Netbook Review: A Closer Look at Asus, MSI, and Dell Mini Notebooks

Netbook Review: A Closer Look at Asus, MSI, and Dell Mini Notebooks
By , Last updated on: 12/3/2014

Though we've talked about some of the reasons you may not want to invest in one of these barebones netbook PCs, those criteria may not apply to all consumers. For people interested in a small, lightweight laptop that will do the basics: word processing, web surfing, and productivity applications, a netbook is a nice alternative to lugging around a big, heavy notebook.

We've taken a closer look at three of the most exciting new netbooks on the market, the Asus Eee PC, the MSI Wind PC, and the Dell Inspiron Mini, to give you a better sense of what these netbooks are really like, and what they are capable of. It's definitely important to have a realistic set of expectations when purchasing such a device, but if you've got the right mindset and set of needs, any of these laptops could be a satisfying solution.

Asus EEE PC





Asus is perhaps the most recognizable brand name in the netbooks category, and their Eee PCs have been dominating the market mostly because, until this point, there hasn't been competition. Now that there is though, Asus is determined to retain their leadership position, and is offering Eee PC netbooks that are robust, versatile, and quite affordable.

The available configurations run the gamut from the barebones Eee PC 700 (also known as the 2G surf) all the way to the Eee PC 1000, which straddles the line between netbook and a traditional ultraportable laptop. While most models have a solid-state flash memory hard drive, the 1000HD and 1000H models have included a more traditional hard drive, with capacities of 80 or 160GB. Naturally, this adds a little bit of heft and bulk to the Eee PC, but if the thought of limiting yourself to a 2, 4, 6, or 16GB flash drive is simply beyond conception, the option for more space is available. The Asus Eee PC 900 seems like the most appealing series in the line, offering a moderately sized 8.9" display, 1GB of RAM, and the choice between a Linux operating system or Windows XP (for roughly $50 more).
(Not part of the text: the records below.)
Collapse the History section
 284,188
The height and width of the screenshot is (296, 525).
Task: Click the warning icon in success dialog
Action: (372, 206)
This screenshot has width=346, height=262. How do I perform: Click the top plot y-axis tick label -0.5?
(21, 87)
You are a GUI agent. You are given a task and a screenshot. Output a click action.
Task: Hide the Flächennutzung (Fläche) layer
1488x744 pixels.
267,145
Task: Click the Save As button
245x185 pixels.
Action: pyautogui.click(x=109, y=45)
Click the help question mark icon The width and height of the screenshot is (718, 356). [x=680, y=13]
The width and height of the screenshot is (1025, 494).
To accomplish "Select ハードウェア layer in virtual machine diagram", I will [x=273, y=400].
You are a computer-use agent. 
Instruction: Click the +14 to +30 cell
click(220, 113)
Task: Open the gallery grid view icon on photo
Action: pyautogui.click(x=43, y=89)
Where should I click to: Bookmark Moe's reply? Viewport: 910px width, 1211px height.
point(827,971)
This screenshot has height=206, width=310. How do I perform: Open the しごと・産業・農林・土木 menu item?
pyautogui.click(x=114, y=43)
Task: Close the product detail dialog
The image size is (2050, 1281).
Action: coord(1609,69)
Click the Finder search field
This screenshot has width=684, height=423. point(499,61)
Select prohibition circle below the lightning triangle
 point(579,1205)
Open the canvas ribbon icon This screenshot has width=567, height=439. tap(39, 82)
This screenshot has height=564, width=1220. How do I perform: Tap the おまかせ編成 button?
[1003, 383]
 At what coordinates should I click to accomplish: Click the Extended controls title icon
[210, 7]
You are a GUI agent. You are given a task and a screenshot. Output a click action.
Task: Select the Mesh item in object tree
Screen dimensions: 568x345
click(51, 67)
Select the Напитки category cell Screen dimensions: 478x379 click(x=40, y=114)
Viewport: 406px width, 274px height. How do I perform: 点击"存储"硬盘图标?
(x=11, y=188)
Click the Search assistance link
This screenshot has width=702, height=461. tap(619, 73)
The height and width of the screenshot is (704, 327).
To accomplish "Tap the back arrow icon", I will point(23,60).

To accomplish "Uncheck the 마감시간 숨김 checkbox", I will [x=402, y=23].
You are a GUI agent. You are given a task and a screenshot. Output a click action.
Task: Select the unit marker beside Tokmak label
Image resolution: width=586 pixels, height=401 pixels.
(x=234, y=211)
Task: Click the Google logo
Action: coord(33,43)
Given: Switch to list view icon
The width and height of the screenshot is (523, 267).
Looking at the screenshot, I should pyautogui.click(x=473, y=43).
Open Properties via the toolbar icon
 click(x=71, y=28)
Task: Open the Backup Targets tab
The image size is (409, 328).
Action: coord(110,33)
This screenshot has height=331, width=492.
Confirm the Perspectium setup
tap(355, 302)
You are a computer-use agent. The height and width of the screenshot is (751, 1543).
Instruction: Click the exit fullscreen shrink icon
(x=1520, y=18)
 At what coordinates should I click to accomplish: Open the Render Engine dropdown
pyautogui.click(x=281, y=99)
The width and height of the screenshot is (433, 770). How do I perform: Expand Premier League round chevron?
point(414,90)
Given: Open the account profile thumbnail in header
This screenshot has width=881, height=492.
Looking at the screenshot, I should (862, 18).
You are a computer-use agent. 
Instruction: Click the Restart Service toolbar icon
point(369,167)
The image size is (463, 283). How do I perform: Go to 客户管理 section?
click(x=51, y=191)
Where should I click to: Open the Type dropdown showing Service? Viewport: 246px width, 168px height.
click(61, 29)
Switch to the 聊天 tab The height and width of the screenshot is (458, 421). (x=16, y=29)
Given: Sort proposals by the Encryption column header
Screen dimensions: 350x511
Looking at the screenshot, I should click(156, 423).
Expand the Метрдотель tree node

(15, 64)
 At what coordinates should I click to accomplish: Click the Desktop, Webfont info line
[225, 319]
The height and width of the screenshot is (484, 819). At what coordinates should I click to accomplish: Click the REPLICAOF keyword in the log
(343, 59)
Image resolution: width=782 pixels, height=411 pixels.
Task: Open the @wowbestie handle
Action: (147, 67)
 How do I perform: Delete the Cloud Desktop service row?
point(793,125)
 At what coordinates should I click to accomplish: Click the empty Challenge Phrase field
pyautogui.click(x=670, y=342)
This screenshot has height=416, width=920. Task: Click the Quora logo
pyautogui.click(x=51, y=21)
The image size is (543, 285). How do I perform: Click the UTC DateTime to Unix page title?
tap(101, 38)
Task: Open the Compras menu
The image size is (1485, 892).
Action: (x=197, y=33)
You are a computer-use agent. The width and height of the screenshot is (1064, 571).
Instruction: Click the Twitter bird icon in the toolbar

The Asus Eee PC 901 is a particular standout, as it comes with Intel's new Atom mobile processor, giving it a slight advantage over the other Celeron based 900 models. Asus Eee netbooks typically cost between $250 and $500, depending on model.

MSI Wind PC





Made by Micro_Star International, the MSI Wind is seeking to unseat Asus. Though their name may not be familiar, this is a segment of the market where lesser-known brands can make their mark. The MSI Wind is similar to the Asus Eee 1000 series: it features a 10-inch display and the Intel Atom mobile processor, but unlike the Asus computers, the MSI Wind does not feature flash-based hard drives, instead only offering 80, 120, and 160GB hard disk drives. Still, it manages to be a relatively slim and lightweight option for netbook shoppers, and a solid competitor for Asus. The MSI Wind costs between $450 and $600, depending on model.

Dell Inspiron Mini





Not content to allow a bunch of unknown companies dominate the netbook market, Dell introduced its Dell Inspiron Mini 9 this past September, taking direct aim at Asus. The Mini 9 is fairly similar to the Eee PC in specifications, but it's packaged in that classic Dell chassis, giving it a familiar, albeit smaller, appearance. The Mini 9 has an 8.9-inch display and can also run either Linux or Windows XP. This would be a very appealing purchase for someone worried about purchasing from a relatively unknown brand. With a Dell, you know what to expect.